02 November 2010

BROKEN photography exhibition in Brussels:

A NGO Shipbreaking Platform exhibition featuring photographs by Saiful Huq, winner of the Bervelt Foundation Prize 2010

From 04 - 29 November 2010, Halles Saint-Géry, Place St. Géry 23, 1000 Brussels. Open everyday from 10am to 6pm, on Fri and Sat also from 8pm to 1 am.


BROKEN is a reflection of the devastating environmental and working conditions on the beaches of Bangladesh caused by shipbreaking. It is a mirror held to a place where one world's toxic trash has the last of its riches reclaimed by the sweat and blood of another's most desperate and dispossessed. It depicts an inversion of the right to life and a perversion of the right to work. It is a world held upside down, seen through the lens of Saiful Huq, an acclaimed Bangladeshi photographer.

The organiser of the exhibition is the NGO Shipbreaking Platform, a global coalition of environmental, human and labour rights organisations working together to reverse the environmental and human rights abuses of current shipbreaking practices and to ensure the safe and environmentally sound dismantling of end-of-life vessels world-wide.

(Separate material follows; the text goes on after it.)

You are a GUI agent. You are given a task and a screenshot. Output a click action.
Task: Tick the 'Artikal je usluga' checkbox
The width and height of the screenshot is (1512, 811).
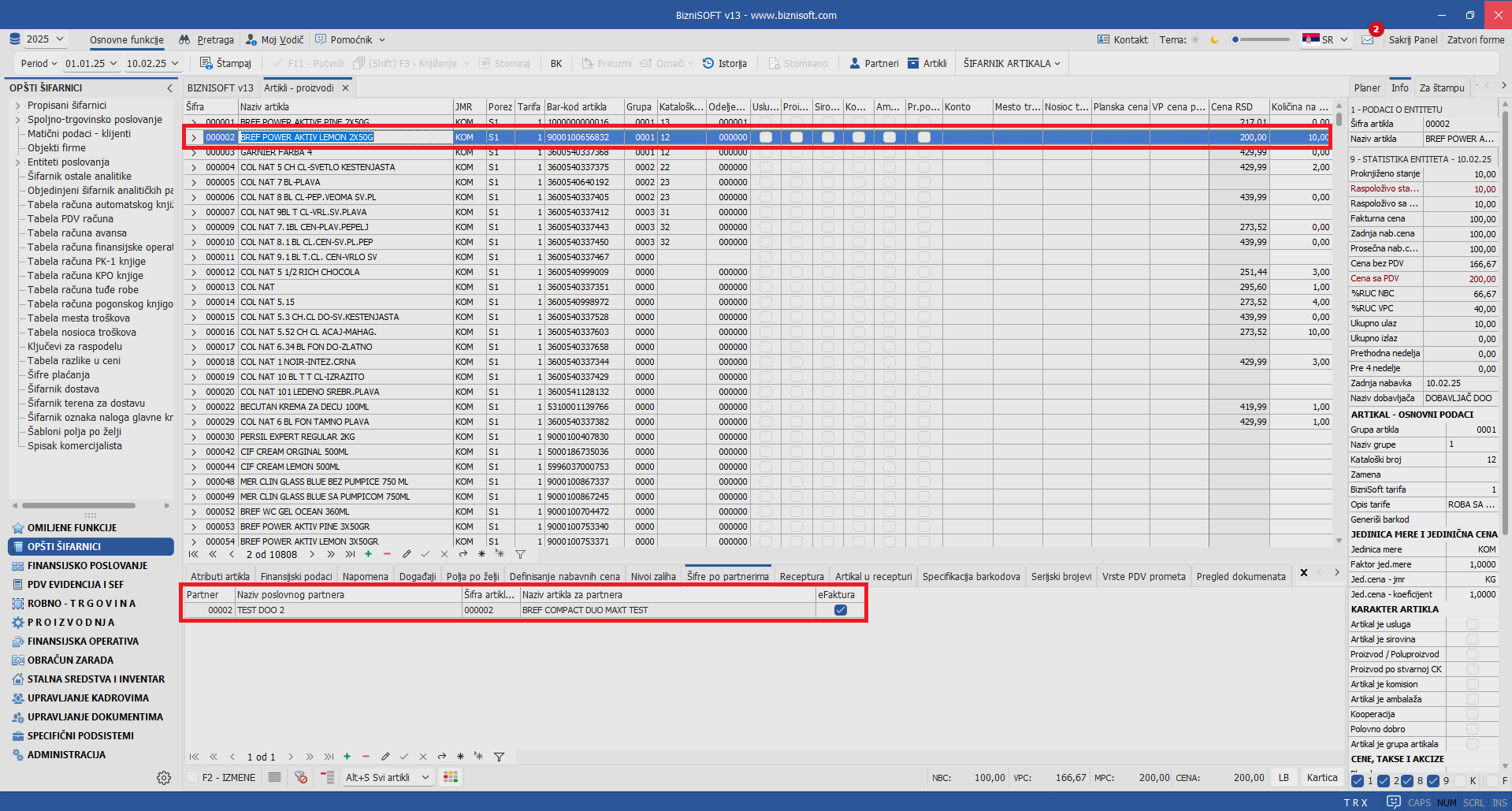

Shipbreaking is currently one of the world's most dangerous and dirty industries. Today, 80 percent of   end-of-life ships, in great part European-owned vessels, are broken down by hand on the beaches of the poorest countries of South Asia, often by children. Workers die or suffer great injuries while coastal ecosystems and communities are devastated by pollution.

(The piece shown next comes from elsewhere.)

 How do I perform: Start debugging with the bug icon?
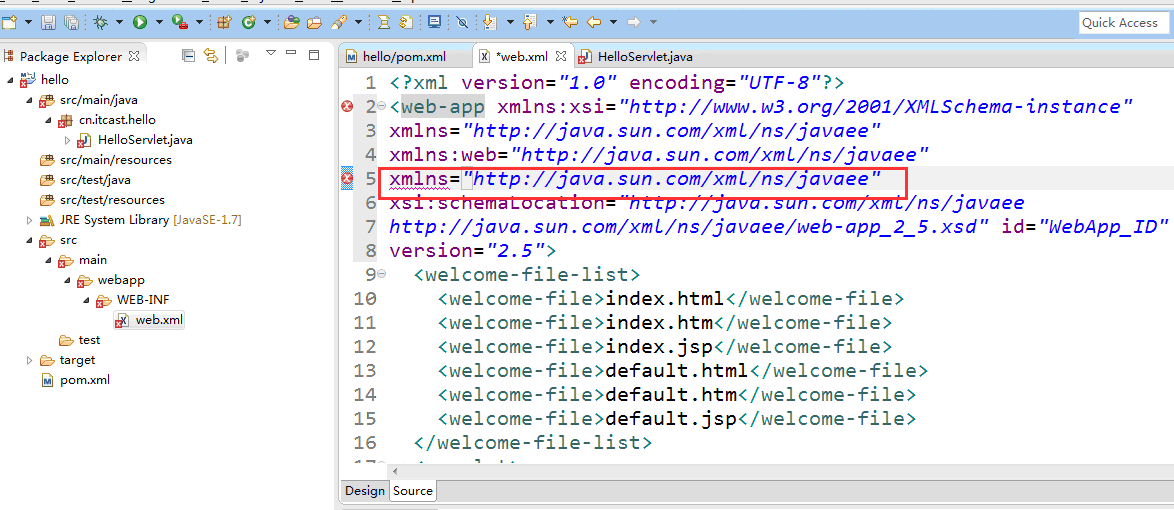pyautogui.click(x=101, y=22)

Even though ships can be dismantled in safe and environmentally sound ways, the majority of ship owners, including many European shipping companies, still choose to dump their end-of-life toxic vessels on the beaches of South Asia, where ships are broken by workers that have no protective equipment at all and are regularly exposed to toxic materials, such as asbestos, PCBs and heavy metals. In addition, there is no environmental containment on a beach, and toxic substances are directly released into the environment destroying sensitive coastal zones.  Taking advantage of the lack of enforcement of environmental and labour laws, shipowners maximise their profits when their obsolete and toxic vessels are sold to countries like Bangladesh, India and Pakistan.

As Belgium is currently holding the presidency of the Council of the European Union, the NGO Shipbreaking Platform takes this opportunity to raise awareness on the shipbreaking issue in Brussels, the capital and the heart of Europe. The Platform calls on the European Union to stop European-owned and European-flagged end-of-life ships to be broken on the beaches of Bangladesh, India and Pakistan.

The NGO Shipbreaking Platform kindly acknowledges the financial support of the European Commission.